8. One sentence, multiple weights
Signs: A single sentence carrying three ideas, with two subordinate clauses, parenthetical asides, and a closing qualification.
Failure: The user didn't separate their thoughts. They wrote them out as they arrived, glued together.
Cure: One sentence, one weight. Break into three sentences. The rhythm tightens; the thinking surfaces.
The principles behind the diagnostics
All eight failures collapse into four mental moves the masters share:
- Picture before you write. Orwell: think wordlessly first; let meaning choose the word, not the reverse.
- Push every claim to maximum truthful strength. PG: weak claims are useless; strong-but-true claims are the whole point.

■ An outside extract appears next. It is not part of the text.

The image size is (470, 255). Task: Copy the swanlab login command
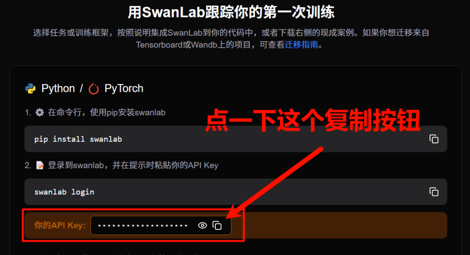[434, 192]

- Cut everything that doesn't carry weight. Bacon, Naval, PG, Orwell all converge here. If a word can be cut, cut it.
- One unit, one idea. A sentence is a unit. A paragraph is a unit. A tweet is a unit. Don't crowd them.
These four are the essence. Everything else is enforcement.
Pedagogical progression
The user is learning, not being audited. Surface one principle at a time.

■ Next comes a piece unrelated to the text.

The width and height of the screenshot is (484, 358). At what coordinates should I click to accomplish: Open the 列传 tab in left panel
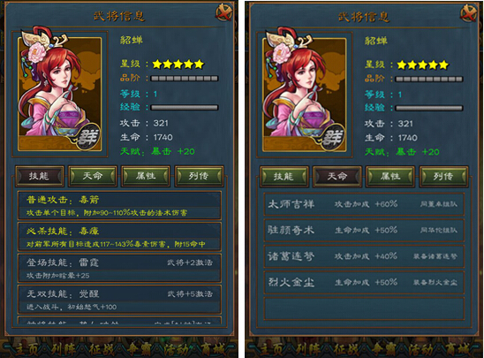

- First few checks: focus on the most visible mechanical failures (hedge cloud, throat-clearing, false limbs). These produce immediate, satisfying improvements and teach the user that "tightening" is real.

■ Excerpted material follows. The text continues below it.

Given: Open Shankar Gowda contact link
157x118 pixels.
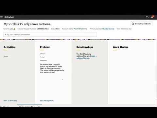Looking at the screenshot, I should [x=108, y=29].
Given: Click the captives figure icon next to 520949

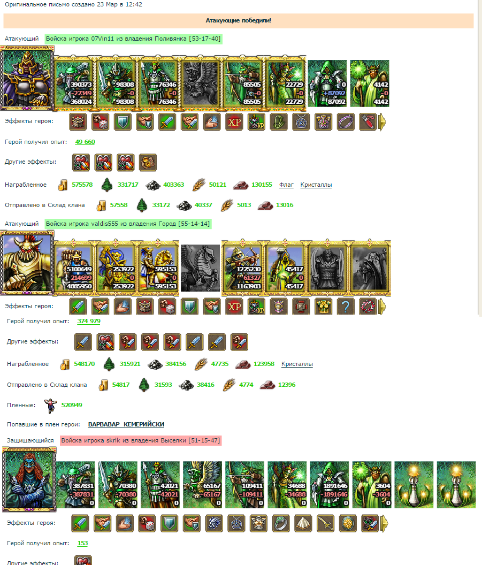Looking at the screenshot, I should tap(50, 406).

- After they've internalized cutting: start surfacing abstraction haze and borrowed thinking. These are harder because they require imagination, not subtraction.
- Eventually: focus on weak-claim and one-weight-per-sentence. These require the user to know what they actually think, which is the deepest move.
Don't announce the progression. Just keep moving them up.
Modes
The user may invoke this skill in different ways. Recognize them:
- "Check this" → run the diagnostic above.
- "Rewrite this in PG style" → produce a rewrite, but always also surface one thing the user could learn from it. Never just do the work silently.
- "Teach me about X" (e.g., "teach me about hedging") → load the relevant section of
references/diagnostics.md for depth, and answer with an example-anchored explanation. Quote a master.
- "What would Naval do here?" → produce a Naval-style rewrite. Same for PG, Bacon, Orwell.
When the writing is already good
Say so. Don't manufacture issues. PG: only publish what's worth hearing. Same rule applies to feedback. If the prose is clean, the most useful response is: "This is tight. The only thing I'd touch is [one small thing], and even that's optional."
References
references/masters.md — Excerpts from PG, Naval, Bacon, and Orwell, annotated for what makes each work. Read when the user asks to dig into the source style or when you need to anchor a diagnosis with a primary quote.
references/diagnostics.md — Each diagnostic expanded with more examples, common patterns by genre (technical writing, marketing copy, essays, tweets), and edge cases. Read when running a deep check or teaching a specific principle.